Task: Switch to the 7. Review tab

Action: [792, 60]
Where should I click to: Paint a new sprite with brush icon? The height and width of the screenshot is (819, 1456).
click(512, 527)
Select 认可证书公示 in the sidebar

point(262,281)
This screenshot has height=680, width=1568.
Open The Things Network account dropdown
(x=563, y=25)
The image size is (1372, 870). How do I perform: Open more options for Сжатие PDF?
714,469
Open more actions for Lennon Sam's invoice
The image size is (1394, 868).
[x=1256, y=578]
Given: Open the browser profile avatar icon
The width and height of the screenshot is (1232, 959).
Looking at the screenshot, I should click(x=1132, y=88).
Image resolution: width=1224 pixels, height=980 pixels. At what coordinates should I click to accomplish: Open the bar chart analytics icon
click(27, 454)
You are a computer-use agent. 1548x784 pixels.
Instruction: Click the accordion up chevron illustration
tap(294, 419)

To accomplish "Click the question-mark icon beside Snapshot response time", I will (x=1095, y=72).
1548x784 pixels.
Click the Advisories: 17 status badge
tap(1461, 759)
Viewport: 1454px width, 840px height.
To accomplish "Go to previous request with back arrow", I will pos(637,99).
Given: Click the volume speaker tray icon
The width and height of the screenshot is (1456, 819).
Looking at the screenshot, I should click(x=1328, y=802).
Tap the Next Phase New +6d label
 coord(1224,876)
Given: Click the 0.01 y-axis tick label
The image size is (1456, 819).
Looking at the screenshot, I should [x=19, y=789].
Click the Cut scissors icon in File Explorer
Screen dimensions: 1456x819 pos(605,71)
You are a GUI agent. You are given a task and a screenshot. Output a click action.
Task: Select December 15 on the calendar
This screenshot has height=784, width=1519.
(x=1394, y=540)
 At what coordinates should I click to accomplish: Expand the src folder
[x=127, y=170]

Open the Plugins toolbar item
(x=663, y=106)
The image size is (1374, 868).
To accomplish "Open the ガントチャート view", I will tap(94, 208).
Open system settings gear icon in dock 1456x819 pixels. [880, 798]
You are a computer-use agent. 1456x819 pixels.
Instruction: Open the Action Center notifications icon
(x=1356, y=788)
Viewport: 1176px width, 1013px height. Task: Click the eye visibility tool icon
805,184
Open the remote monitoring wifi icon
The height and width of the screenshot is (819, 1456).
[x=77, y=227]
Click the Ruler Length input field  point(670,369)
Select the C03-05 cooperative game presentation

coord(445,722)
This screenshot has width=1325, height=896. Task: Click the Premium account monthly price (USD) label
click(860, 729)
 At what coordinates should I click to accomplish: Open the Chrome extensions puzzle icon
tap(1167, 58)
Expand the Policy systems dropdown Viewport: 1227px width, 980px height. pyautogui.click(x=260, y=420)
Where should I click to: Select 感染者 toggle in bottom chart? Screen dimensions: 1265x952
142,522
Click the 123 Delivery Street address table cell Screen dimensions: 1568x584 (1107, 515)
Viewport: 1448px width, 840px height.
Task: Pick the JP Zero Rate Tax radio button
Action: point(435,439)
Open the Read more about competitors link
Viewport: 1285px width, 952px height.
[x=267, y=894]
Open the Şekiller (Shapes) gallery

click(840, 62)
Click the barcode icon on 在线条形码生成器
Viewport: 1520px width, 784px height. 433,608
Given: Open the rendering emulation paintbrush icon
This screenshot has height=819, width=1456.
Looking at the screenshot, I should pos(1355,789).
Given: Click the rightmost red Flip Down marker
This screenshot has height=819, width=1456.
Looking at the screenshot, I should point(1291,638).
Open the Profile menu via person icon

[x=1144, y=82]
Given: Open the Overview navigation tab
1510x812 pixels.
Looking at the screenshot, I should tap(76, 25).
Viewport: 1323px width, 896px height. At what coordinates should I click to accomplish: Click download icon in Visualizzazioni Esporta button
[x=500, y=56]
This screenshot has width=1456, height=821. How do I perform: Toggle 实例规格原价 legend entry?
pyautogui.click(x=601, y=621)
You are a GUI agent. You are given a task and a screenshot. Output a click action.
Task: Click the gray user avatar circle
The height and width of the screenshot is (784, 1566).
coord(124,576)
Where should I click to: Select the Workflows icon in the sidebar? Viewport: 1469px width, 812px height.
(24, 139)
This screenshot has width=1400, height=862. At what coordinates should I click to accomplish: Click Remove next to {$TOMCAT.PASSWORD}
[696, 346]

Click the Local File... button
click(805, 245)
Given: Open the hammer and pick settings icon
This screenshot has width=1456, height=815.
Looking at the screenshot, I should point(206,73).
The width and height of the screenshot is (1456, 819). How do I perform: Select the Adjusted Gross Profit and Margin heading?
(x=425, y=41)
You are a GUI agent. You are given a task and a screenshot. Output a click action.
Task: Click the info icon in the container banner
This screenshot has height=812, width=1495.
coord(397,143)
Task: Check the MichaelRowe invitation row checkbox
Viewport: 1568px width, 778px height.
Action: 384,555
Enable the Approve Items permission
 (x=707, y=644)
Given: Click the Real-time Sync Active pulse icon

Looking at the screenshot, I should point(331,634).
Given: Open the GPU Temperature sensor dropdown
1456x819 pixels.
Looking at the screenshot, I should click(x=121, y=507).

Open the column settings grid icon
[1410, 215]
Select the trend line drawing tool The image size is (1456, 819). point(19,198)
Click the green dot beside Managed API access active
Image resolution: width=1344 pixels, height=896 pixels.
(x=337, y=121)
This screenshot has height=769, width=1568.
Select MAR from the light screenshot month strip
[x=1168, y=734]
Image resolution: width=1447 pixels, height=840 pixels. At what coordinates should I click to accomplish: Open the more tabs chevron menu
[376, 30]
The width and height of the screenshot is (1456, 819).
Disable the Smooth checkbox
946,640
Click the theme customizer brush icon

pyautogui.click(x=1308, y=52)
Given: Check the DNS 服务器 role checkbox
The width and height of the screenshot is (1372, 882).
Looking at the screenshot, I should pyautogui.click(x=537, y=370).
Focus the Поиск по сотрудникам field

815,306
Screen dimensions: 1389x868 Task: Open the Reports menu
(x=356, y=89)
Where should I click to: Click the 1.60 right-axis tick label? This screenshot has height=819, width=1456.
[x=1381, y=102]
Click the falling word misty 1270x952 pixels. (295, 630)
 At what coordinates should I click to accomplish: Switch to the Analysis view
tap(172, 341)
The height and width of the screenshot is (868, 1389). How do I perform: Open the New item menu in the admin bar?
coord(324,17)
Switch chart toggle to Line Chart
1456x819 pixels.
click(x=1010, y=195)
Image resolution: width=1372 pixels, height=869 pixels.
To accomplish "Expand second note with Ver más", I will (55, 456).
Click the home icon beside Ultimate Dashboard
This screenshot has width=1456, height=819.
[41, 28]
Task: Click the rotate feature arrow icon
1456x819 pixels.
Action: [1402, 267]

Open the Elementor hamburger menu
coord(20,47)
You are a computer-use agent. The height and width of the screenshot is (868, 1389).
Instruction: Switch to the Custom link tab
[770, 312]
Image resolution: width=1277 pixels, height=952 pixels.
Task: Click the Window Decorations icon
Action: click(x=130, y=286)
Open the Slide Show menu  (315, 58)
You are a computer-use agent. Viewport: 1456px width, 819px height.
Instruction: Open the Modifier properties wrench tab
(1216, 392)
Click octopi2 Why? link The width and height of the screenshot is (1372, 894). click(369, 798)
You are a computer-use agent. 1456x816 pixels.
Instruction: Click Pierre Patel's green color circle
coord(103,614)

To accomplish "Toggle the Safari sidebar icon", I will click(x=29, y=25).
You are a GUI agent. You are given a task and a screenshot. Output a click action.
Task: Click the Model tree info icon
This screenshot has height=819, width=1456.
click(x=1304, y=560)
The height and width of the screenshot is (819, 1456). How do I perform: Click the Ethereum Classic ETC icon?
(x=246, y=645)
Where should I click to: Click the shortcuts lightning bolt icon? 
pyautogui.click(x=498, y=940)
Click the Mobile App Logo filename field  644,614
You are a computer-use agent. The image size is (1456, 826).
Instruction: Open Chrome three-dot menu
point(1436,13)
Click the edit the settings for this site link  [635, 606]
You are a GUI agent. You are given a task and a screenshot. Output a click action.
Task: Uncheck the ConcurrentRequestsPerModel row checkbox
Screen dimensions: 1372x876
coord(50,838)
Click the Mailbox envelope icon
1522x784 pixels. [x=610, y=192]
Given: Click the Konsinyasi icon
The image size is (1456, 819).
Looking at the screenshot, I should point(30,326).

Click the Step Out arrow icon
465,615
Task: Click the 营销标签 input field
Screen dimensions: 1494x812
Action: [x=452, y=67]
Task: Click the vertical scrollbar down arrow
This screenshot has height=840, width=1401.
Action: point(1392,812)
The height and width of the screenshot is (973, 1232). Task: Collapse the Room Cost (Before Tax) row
+===+
▶ [Task prompt]
Copy all lines of the records in which the string "info" can be found.

▶ [Output]
Task: Click the info icon in the container banner
Task: Click the Model tree info icon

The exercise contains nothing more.